The goal is to easily get a representative and un-manipulated sample of popular opinion. To achieve that, it might be ok to discriminate against certain users who use connections which cannot prove their location, as long as it's not heavily skewing the results.

ortusdux

Reminds me of the case of the 500-mile email:

https://www.ibiblio.org/harris/500milemail.html

IgorPartola

Have you ever wondered why most studies on humans use college students as test subjects? The answer is that they are easy to survey. Obviously though that can skew results quite a bit because the population is really not all that representative of the general public.

This product will do the same thing: it will help narrow the field of candidates to those who are easy to locate. I guess people who do marketing might like this because look high quality online survey results! And the bias is hidden well enough to keep your job! But the reality is that this will affect the results in a meaningful way.

For example, my ISP doesn’t support IPv6 so my entire home network is served by IPv6 provided by Hurricane Electric via protocol 41. So depending on what this service does with it I would likely be disqualified since my IPv4 is in a different state than my IPv6.

Long story short, cool tech demo and product I would personally avoid using or recommending.

SteveVeilStream

It's an interesting concept.

Re: "Cannot be manipulated unlike GPS signal derived coordinates, which can be altered by the user's device before relaying them to the server"

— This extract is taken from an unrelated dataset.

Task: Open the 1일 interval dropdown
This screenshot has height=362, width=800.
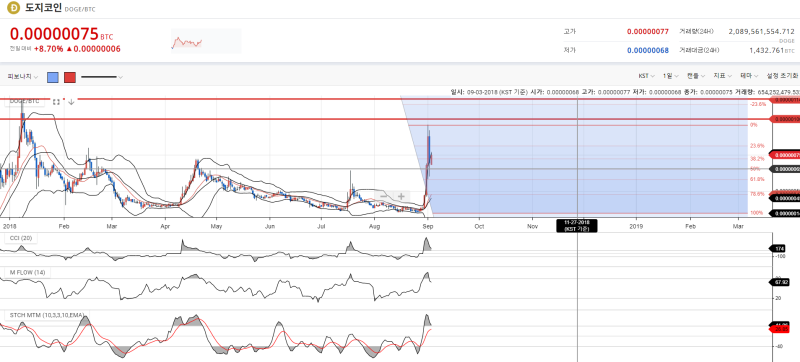Action: point(670,76)
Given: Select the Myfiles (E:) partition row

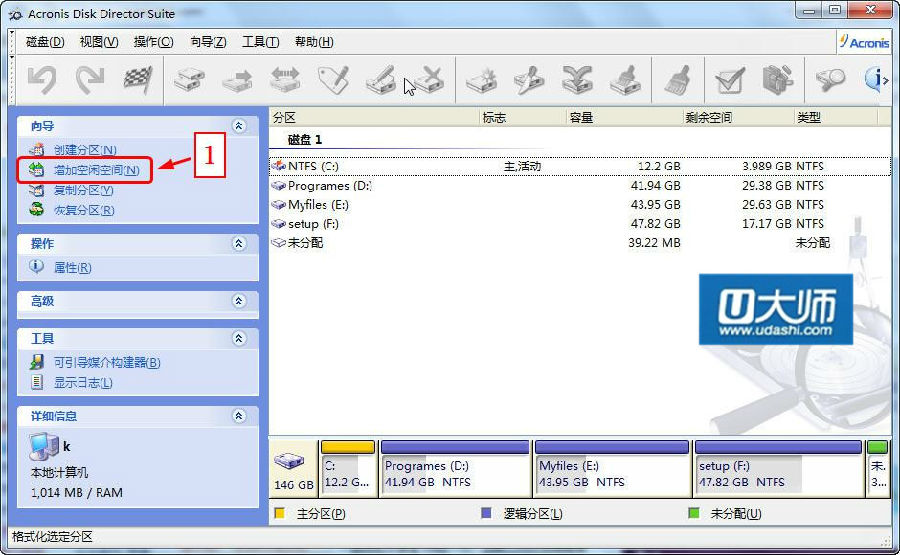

Is it possible to ensure that the data is not manipulated? If the user had to install a voting software package on their phone, then couldn't that piece of software take responsibility for pulling the co-ordinates from the device and encrypting it? I am assuming most modern phones are secure enough that the signal from the GPS that is made available to applications can be trusted but maybe I am wrong?

Re Starlink: Is it possible to trace your route through a specific satellite and to look up the location of that satellite? That seems like a relatively easy and secure check (aside from the VPN/Proxy concerns which feel like they would be a larger challenge in this scenario since I am assuming the delays through the satellites would be more significant than delays through fiber.)

c-riq

> Is it possible to ensure that the data is not manipulated? I don't think one can place much trust in phones not being tampered with as they are frequently jailbroken. So you could supply fake GPS antenna data to the software or I believe you could in principle also put your phone in a metal box and spoof actual GPS signals into the box. Civilian GPS signals aren't encrypted, I think..

lesostep

Usefulness of proposed metrics aside, I can't wrap my head around proposed use cases there.

If you don't require proof of identification for voting then one local voter can vote limitless times. If you do require it, why don't you trust it? Surely an identification is enough too choose if someone could vote or not.

It could be a nice addition to some social networks like Mastodon, I suppose, if people wouldn't care enough to create puppet accounts just to swing a vote, and false rejections/positives wouldn't mean losing or gaining something meaningful. Other then that, I have no idea.

c-riq

The idea is to make things like petitions or demonstrations easier on a global scale and to also make voting data accessible for independent analysis, where further manipulation attempts can be identified and excluded. My guess is that it's much cheaper to create 10000 fake accounts on facebook etc than to send 10000 requests from unique residential IPv4 addresses in a target country, which are also evenly distributed across Internet Service Providers and IP blocks to evade detection.

remram

https://ipv4.games/ will show you who will win at your polls.

INTPenis

Or just adopt eID. I just signed a petition to ensure free and safe abortion in the EU and I could sign with eID from over 20 nations. Get with the program.

Jimmc414

I'm not seeing in the proposal what is to prevent variable latency - from network congestion, route changes, quality of service differences, ISP peering arrangements, last-mile connection quality variations, and router queue delays - being interpreted as a distance metric?